## DOCUMENT SEGMENT
• • • • • • •
For the next two years Russia fragmented as the Caucasus and other Islamic regions seceded from the now defunct Federation, while neighboring powers in Eastern Europe took advantage of the chaos and occupied former territory of the CIS and the Union State, seeking to prevent the return of a historic enemy. By 2025 Estonia had claim over St. Petersburg (Nevaburg), Romania retook Moldova and portions of the Ukraine, Lithuania had annexed Kaliningrad (Vileišisia), and Poland had retaken the territory it had lost to the Soviets at the end of the Second World War, leaving it the most dynamic and powerful nation in Eastern Europe.

The collapsed was all but insured after the Treaty of Anadyr, which established a massive arms Reduction over the Russian federation in exchange for economic aid from the US and the Polish Bloc. This move was largely crafted by President Huntsman and Hungarian President Schmitt in an effort to remove Russia as a single entity for good. The act resulted in rebellions across the whole of the country as a number of Generals and ethnic minorities rebelled against the Moscow government.

Over the next decade Russia continued to degrade, left with no formal government until the establishment of the Russian State in 2031. By that point Russia had been reduced to its Ancient borders and left virtually powerless. Japan and Turkey moved in on the edges of the country to restore order to the most chaotic regions of the country, while the US provided support, but rarely acted beyond limited Naval and Air strikes. For the first time in Modern History, no single power held dominance over Eurasia, leaving the United States free for the first time in its history from any threat of foreign entanglement.
• • • • • • •
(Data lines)
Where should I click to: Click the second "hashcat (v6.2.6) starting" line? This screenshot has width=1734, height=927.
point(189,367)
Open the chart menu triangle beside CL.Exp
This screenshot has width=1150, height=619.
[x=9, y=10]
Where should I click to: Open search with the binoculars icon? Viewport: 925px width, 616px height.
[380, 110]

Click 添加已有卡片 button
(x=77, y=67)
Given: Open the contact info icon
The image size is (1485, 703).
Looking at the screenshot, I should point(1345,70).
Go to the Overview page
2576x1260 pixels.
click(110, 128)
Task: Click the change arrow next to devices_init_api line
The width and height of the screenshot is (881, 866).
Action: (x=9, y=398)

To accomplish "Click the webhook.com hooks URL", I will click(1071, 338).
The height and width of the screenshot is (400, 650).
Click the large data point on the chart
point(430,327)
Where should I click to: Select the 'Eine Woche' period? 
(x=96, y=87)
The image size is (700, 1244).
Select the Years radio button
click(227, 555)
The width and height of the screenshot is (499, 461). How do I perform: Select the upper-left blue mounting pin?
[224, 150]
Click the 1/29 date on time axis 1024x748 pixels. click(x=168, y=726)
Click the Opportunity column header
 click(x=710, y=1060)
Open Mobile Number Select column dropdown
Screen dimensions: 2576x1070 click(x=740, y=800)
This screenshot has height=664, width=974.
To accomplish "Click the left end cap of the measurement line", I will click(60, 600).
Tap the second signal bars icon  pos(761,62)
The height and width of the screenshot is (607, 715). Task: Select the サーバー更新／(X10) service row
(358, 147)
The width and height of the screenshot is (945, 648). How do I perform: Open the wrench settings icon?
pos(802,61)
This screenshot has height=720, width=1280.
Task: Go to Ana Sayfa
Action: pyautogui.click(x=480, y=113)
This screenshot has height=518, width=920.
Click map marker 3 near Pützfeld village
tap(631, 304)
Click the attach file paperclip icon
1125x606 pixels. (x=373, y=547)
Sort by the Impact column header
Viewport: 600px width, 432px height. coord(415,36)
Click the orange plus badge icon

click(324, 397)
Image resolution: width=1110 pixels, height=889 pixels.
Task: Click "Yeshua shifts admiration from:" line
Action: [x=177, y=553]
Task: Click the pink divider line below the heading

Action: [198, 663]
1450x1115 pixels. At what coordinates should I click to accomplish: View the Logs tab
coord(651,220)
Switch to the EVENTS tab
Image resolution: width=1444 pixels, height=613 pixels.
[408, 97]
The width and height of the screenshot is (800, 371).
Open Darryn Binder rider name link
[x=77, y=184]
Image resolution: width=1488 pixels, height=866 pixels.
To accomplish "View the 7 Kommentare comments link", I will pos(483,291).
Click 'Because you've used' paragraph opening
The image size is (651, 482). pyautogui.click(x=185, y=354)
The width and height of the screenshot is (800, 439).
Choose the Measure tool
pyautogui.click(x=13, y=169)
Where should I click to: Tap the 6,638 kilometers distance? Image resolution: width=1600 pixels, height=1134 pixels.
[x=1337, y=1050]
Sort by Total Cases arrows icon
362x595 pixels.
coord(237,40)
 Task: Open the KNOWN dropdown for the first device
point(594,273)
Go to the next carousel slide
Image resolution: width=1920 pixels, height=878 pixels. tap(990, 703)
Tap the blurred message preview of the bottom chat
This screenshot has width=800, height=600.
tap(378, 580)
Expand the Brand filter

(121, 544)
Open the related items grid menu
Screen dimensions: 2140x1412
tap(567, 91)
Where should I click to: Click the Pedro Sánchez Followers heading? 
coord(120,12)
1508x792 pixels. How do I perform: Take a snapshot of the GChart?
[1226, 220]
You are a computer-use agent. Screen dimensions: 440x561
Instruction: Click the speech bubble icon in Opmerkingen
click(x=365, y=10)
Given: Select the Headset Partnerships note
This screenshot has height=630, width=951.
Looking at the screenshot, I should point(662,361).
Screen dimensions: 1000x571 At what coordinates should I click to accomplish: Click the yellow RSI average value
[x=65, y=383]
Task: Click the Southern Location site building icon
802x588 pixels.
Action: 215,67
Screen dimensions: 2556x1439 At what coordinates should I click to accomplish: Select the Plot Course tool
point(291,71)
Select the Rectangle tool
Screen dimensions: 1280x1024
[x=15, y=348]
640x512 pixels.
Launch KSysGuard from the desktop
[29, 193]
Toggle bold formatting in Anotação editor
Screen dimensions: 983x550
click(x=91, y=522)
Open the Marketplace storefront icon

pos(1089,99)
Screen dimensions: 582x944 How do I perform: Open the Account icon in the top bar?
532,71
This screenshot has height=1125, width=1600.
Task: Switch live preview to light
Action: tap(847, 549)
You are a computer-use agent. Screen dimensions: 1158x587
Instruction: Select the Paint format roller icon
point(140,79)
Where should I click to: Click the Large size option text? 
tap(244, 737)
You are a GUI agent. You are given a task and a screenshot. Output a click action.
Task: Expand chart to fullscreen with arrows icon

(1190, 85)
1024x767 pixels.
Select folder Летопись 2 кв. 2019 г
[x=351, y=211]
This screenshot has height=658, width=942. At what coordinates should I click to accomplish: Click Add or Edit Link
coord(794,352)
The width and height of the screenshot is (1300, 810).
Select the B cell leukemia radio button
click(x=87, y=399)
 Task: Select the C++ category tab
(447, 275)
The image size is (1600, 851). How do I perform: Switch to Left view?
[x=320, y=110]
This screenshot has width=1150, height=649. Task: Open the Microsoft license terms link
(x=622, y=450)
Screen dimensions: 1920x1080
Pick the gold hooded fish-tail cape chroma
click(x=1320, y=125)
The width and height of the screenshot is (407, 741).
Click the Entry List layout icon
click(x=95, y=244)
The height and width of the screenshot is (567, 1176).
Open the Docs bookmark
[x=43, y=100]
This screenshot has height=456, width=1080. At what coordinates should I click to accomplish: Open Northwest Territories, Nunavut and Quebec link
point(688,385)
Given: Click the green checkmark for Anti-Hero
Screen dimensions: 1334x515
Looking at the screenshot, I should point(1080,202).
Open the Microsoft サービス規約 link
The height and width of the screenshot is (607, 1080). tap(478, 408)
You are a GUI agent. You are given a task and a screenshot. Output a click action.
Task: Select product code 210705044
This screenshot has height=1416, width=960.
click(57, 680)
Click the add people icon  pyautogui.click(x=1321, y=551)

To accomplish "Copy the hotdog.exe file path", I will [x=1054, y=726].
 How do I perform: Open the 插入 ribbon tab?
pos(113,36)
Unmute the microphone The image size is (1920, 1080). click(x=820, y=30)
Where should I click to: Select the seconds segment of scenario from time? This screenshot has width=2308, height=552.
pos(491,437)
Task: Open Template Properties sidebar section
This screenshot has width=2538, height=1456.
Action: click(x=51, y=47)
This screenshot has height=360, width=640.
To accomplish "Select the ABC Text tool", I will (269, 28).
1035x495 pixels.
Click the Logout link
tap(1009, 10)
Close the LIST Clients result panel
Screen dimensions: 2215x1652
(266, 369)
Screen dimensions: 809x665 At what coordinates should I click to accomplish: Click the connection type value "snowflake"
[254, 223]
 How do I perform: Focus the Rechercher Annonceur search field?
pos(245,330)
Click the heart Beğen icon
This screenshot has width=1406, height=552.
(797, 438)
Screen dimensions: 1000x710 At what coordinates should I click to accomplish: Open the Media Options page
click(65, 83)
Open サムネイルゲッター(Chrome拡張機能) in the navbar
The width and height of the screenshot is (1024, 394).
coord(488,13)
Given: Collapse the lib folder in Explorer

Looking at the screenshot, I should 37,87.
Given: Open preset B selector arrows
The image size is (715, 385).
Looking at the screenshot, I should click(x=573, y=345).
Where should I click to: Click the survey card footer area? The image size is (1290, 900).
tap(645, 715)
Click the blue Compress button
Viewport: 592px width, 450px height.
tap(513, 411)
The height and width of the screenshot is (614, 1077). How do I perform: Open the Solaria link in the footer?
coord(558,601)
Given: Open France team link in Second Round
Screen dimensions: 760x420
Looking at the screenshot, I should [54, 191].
• • • • • • •
## PROBLEM
Update the passage on Russia's collapse: rewrite the part that opens with the words containing "Over the next" and closes with "of foreign entanglement.", putting "Russian Republic" in place of "Russian State". You won't need the items to do this.

## CORRECT RESULT
Over the next decade Russia continued to degrade, left with no formal government until the establishment of the Russian Republic in 2031. By that point Russia had been reduced to its Ancient borders and left virtually powerless. Japan and Turkey moved in on the edges of the country to restore order to the most chaotic regions of the country, while the US provided support, but rarely acted beyond limited Naval and Air strikes. For the first time in Modern History, no single power held dominance over Eurasia, leaving the United States free for the first time in its history from any threat of foreign entanglement.